Nothing could exceed the eagerness of the English Ministry to have the Army Augmentation Bill passed through the Irish Parliament. Lord Shelbourne, the English Home Secretary, wrote to Lord Lieutenant Townshend (March 1768) (a) that he would not hear of Malone’s and Hutchinson’s suggestions of delay in bringing in the Bill. He further announced that the English Parliament had passed an Act taking off the limitation of the troops in Ireland, imposed by the 10th of William III., and pledging that a full force of 12,000 men should be kept in Ireland. Sexten Pery led the opposition, which defeated the Bill by a majority of four. The Irish parliament was prorogued and dissolved, and did not meet for sixteen months, when they again threw out the Army Bill. Eventually, in November, 1769, Townshend succeeded in having the clause carried in another Act, whereby 3,235 men, in addition to the 12,000 to be kept here, were voted.
In 1775, Lord Lieutenant Harcourt asked for 4,000 men for the king out of the Irish establishment to be despatched to America, and he offered to supply their place by German Protestant troops.

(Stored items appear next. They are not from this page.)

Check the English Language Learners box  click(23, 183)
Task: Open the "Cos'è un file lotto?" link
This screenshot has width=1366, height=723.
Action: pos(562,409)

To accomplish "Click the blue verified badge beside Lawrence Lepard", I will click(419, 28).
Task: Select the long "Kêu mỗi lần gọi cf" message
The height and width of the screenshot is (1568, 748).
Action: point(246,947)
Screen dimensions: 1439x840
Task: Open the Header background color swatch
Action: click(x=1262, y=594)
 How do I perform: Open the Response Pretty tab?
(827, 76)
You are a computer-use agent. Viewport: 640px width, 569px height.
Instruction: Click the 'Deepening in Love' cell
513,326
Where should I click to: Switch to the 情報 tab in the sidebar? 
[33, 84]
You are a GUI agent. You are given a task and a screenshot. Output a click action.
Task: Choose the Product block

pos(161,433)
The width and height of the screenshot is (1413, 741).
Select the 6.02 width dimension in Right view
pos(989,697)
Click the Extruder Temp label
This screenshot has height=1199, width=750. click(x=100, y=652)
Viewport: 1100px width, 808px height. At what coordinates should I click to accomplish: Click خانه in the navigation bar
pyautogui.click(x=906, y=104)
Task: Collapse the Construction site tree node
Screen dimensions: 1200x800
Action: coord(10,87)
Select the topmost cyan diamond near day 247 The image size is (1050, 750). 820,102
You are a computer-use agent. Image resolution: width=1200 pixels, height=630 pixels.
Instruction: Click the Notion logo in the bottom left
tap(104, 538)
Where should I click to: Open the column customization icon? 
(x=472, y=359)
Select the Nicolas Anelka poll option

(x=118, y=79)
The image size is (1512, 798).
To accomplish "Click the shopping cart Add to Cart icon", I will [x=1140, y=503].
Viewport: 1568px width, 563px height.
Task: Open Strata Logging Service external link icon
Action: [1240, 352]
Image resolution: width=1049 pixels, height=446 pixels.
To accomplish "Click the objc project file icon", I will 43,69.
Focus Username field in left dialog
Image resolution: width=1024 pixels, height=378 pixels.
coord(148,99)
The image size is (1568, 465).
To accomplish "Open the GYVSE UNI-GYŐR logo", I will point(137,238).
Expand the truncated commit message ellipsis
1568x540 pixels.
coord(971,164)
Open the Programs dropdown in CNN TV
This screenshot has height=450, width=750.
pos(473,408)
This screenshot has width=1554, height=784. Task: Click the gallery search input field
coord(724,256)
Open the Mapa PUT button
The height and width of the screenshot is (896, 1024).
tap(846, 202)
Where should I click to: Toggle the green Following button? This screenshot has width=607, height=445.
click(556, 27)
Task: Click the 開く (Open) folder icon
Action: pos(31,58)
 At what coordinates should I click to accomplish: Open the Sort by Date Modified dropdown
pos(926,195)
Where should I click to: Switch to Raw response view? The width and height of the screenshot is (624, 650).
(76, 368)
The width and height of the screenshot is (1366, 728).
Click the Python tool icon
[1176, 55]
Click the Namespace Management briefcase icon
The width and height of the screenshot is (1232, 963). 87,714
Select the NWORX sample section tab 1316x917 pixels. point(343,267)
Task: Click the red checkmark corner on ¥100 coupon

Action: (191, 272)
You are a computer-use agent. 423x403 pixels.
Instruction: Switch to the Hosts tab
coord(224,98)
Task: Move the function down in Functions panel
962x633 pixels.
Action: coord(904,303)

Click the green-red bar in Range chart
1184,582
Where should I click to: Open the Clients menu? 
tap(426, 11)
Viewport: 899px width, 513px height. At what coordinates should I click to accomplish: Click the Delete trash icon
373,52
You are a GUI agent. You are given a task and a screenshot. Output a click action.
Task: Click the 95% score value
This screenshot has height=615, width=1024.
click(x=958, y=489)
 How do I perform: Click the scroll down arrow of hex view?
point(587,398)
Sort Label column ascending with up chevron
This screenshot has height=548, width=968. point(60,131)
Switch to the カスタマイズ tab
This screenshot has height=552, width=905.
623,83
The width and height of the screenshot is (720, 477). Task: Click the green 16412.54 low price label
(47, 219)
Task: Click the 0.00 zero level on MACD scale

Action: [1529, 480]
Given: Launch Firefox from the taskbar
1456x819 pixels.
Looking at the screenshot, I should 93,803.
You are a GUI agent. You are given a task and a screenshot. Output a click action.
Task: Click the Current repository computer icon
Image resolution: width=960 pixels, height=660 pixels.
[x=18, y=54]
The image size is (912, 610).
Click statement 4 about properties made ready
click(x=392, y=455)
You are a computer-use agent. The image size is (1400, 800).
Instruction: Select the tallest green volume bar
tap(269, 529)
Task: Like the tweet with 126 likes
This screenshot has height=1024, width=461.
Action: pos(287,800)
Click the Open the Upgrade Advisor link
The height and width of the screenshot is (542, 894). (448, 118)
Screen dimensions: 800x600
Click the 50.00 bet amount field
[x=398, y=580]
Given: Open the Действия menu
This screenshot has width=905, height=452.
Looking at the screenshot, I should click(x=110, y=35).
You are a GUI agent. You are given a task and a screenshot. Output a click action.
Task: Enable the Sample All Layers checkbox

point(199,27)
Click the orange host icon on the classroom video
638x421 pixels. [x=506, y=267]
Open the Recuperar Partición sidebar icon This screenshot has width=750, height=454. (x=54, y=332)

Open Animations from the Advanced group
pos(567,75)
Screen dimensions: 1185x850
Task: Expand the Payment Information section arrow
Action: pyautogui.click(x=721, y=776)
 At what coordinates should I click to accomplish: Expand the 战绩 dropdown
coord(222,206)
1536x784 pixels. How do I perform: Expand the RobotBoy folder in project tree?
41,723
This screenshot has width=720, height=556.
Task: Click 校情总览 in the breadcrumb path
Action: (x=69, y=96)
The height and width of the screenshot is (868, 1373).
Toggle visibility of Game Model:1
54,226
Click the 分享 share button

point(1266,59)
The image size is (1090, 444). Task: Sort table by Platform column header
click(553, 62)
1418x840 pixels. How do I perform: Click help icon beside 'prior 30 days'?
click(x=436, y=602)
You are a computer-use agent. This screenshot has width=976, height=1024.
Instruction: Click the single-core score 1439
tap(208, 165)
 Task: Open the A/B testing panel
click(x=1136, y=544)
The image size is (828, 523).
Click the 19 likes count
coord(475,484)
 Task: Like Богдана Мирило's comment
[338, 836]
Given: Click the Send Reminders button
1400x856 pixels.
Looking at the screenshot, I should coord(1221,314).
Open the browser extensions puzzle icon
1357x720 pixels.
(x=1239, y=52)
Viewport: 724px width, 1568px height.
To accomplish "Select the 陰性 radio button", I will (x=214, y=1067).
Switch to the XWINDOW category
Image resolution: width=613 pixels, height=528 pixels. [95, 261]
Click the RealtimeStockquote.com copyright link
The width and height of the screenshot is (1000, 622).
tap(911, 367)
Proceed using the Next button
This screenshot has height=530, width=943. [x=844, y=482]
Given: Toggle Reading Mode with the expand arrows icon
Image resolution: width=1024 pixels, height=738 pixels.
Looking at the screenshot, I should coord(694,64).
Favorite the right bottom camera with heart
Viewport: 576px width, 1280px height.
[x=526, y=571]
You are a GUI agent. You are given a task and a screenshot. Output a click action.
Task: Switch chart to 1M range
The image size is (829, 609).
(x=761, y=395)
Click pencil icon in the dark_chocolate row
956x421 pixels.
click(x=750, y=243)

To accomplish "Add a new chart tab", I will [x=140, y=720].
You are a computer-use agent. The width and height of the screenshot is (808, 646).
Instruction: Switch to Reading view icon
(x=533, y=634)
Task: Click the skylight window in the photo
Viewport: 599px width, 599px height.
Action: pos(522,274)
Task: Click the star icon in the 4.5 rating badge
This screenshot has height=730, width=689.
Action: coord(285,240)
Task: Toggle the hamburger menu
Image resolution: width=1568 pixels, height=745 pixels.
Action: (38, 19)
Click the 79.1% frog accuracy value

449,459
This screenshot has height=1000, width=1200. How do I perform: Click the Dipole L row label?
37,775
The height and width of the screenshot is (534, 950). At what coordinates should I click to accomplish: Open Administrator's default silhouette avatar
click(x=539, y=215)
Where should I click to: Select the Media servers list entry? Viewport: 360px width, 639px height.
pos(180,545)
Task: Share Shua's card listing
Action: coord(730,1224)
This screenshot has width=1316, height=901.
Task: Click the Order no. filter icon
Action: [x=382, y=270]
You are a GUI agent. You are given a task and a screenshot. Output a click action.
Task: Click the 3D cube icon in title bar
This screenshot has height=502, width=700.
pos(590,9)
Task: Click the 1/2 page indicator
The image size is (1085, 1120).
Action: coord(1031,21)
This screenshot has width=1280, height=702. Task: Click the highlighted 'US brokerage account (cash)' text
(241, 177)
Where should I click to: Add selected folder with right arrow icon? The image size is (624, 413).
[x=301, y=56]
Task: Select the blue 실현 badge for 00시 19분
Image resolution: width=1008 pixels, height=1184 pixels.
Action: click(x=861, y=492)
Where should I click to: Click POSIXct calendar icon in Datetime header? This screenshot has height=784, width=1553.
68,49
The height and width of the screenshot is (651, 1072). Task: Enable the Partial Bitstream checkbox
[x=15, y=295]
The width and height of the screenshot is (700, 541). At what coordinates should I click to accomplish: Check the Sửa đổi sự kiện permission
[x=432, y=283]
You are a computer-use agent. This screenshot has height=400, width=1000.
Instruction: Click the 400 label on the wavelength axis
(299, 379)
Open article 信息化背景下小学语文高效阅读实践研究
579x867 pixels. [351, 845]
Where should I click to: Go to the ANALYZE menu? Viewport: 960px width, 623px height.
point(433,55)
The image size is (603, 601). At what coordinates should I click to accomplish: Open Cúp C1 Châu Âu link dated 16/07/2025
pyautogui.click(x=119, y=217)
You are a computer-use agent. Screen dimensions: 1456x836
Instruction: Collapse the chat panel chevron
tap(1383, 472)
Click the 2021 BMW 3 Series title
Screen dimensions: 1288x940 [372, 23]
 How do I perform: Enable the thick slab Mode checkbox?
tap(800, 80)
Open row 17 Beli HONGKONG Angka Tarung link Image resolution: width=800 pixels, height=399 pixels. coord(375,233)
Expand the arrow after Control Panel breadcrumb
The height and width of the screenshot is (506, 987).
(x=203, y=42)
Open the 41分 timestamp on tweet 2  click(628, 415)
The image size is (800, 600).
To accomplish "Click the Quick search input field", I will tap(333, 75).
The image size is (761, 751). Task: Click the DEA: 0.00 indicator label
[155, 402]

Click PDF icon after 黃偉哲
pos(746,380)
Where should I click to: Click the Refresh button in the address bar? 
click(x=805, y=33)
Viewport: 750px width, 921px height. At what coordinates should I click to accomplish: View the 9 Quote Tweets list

Anthony Malone was chairman of the Parliamentary Committee which, after a warm debate, granted the contingent as “armed negotiators,” but rejected the Hessians. Grattan afterwards fiercely, and not unfairly, assailed Flood for carrying this discreditable measure. The troops were in time for the surrenders at Saratoga and Yorktown. Lord Edward Fitzgerald, one regrets to read, served on this expedition as aide-de-camp to Lord Moira. Lord Effingham, on the other hand, resigned his regiment rather than serve against those who were struggling for freedom, and he was twice publicly thanked by the people of Dublin.—[PlowdenandMitchell.]
In 1782, the king was allowed to draw 5,000 men out of the kingdom. In 1793, the Irish force was raised to 20,232. Most of these acts were for one year.